## [What the exercise asks]
Please retype everything from the line containing "At what coordinates should I click to accomplish: Open" down through the last of the rows, keeping both ends.

## [Dataset content]
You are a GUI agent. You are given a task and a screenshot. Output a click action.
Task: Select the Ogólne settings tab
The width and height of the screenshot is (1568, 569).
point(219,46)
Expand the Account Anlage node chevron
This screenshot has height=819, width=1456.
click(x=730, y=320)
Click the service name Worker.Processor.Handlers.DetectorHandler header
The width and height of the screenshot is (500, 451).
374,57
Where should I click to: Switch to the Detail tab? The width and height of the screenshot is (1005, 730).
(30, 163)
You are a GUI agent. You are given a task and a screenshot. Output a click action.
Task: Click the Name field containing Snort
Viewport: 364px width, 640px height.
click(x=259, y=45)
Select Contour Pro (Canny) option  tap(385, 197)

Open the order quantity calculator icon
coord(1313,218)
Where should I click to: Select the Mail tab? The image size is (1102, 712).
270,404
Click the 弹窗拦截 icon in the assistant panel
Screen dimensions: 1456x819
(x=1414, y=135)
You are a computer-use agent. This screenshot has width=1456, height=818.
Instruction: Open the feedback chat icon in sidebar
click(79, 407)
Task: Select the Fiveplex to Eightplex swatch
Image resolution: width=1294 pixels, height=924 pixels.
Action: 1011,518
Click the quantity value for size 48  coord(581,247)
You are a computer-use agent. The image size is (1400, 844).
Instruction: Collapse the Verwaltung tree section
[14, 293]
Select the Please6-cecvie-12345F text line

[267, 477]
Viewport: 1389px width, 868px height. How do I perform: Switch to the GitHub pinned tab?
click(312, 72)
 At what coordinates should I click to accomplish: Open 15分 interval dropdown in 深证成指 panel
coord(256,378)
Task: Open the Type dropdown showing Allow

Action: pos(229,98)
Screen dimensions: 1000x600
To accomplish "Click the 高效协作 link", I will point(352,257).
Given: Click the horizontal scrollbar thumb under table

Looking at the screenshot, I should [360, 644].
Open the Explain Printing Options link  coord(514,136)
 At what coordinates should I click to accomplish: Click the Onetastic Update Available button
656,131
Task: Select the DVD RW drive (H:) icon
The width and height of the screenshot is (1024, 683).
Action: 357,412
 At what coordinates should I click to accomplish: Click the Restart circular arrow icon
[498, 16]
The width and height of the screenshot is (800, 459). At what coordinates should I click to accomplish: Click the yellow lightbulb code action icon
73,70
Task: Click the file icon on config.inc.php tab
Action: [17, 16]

## [Answer for this exercise]
 At what coordinates should I click to accomplish: Open 15分 interval dropdown in 深证成指 panel
coord(256,378)
Task: Open the Type dropdown showing Allow

Action: pos(229,98)
Screen dimensions: 1000x600
To accomplish "Click the 高效协作 link", I will point(352,257).
Given: Click the horizontal scrollbar thumb under table

Looking at the screenshot, I should [360, 644].
Open the Explain Printing Options link  coord(514,136)
 At what coordinates should I click to accomplish: Click the Onetastic Update Available button
656,131
Task: Select the DVD RW drive (H:) icon
The width and height of the screenshot is (1024, 683).
Action: 357,412
 At what coordinates should I click to accomplish: Click the Restart circular arrow icon
[498, 16]
The width and height of the screenshot is (800, 459). At what coordinates should I click to accomplish: Click the yellow lightbulb code action icon
73,70
Task: Click the file icon on config.inc.php tab
Action: [17, 16]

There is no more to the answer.